Preparat – preparat LMWH hanya sedikit berpengaruh terhadap Activated
Partial Thromboplastin Time (APTT) dan thrombine time sehingga umumnya tidak
diperlukan monitoring terapi dengan pemeriksaan APTT atau aktifitas faktor Xa.
Selain itu, penggunaan LMWH akan mengurangi risiko efek samping pemberian
heparin seperti perdarahan, osteoporosis dan trombositopeni. Keuntungan lainnya
adalah dapat diberikan hanya 1 atau 2 kali sehari.
3. Antikoagulan oral
Antikoagulan oral merupakan senyawa organik dengan berat molekul rendah
yang secara cepat diabsorbsi dari tractus gastrointestinal. Obat-obat anti koagulan
oral ini akan masuk ke dalam plasenta sehingga penggunaannnya dalam kehamilan
perlu dipertimbangkan dengan seksama. Umumnya golongan antikoagulan oral
dikontraindikasikan secara absolut bila diberikan pada trimester pertama dan
kontraindikasi relatif pada trimester kedua dan ketiga dikarenakan obat-obat ini
dapat menyebabkan skeletal embryopathy berupa epifises yang cepat menutup,
hipoplasia nasal dan ekstrimitas superior pada janin jika diberikan kehamilan 6-12
minggu.
Pengggunaan pada pertengahan kehamilan dapat menyebabkan atrofi optik,
mikrosefali dan pertumbuhan terhambat. Risiko perdarahan pada janin dapat terjadi
setiap saat dalam kehamilan sehingga menyebabkan angka kegagalan kehamilan
yang tinggi. Berdasarkan hal tersebut anti koagulan oral hanya diberikan pada
keadaan tertentu (dengan tanpa mempertimbangkan risiko pada janin ) yaitu : jika
penderita menggunakan katup jantung artifisial, kelainan katup mitral dengan tanda-
tanda embolisasi dan jika terdapat kontraindikasi pemberian heparin.

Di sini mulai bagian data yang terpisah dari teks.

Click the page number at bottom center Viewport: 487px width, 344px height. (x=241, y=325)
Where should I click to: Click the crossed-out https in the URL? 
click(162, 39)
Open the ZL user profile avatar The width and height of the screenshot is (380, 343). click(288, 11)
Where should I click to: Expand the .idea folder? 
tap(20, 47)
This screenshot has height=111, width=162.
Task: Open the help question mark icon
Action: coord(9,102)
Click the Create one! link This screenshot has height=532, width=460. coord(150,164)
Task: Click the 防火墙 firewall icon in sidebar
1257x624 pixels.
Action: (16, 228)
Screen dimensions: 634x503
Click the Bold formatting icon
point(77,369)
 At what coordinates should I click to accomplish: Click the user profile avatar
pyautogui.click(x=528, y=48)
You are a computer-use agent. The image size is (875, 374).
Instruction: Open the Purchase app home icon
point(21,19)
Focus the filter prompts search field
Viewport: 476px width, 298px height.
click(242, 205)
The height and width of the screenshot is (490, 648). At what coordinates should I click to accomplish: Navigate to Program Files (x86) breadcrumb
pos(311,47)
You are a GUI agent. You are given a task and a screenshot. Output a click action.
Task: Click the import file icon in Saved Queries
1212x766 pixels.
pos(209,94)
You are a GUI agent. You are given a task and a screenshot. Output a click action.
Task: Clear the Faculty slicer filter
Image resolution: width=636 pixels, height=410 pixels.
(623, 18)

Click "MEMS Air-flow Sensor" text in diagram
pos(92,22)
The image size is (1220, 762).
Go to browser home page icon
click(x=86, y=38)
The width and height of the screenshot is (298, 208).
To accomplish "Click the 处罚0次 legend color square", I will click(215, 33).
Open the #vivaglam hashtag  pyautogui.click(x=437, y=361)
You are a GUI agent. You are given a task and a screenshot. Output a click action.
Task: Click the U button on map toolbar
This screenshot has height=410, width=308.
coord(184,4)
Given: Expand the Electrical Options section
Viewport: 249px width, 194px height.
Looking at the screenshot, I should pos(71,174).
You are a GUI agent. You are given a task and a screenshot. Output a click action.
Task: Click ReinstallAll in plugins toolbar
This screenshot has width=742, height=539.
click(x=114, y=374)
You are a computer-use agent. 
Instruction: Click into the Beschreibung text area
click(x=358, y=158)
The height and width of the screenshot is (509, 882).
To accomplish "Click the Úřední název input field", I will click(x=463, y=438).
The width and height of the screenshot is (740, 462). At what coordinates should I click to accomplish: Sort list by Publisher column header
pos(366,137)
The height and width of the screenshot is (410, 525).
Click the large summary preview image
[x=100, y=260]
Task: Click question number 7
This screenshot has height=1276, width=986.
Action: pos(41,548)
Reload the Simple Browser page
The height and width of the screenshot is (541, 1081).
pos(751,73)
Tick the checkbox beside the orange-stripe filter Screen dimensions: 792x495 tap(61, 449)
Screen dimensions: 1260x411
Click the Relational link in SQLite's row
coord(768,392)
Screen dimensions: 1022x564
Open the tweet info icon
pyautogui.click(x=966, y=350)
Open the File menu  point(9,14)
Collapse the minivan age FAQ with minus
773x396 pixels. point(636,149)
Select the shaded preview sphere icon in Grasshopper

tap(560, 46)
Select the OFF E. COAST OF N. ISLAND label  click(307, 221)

Anti koagulan oral bekerja dengan cara menghambat efek vitamin K dalam
sintesis faktor II,VII, IX di hepar. Dikenal dua jenis golongan obat antagonis vitamin
K ini yaitu : coumarin, dan derivat indanedione. Jenis yang paling banyak digunakan
adalah sodium warfarin, dicumarol, ethyl biscoumacetate dan phenidione. Efek anti
koagulan oral ini terdapat pembekuan darah dipantau dengan pemeriksaan
Prothombin Time (PT) dan nilai yang diharapkan adalah sama dengan pada wanita
tidak hamil yaitu 1,5-2,5 kali kontrol.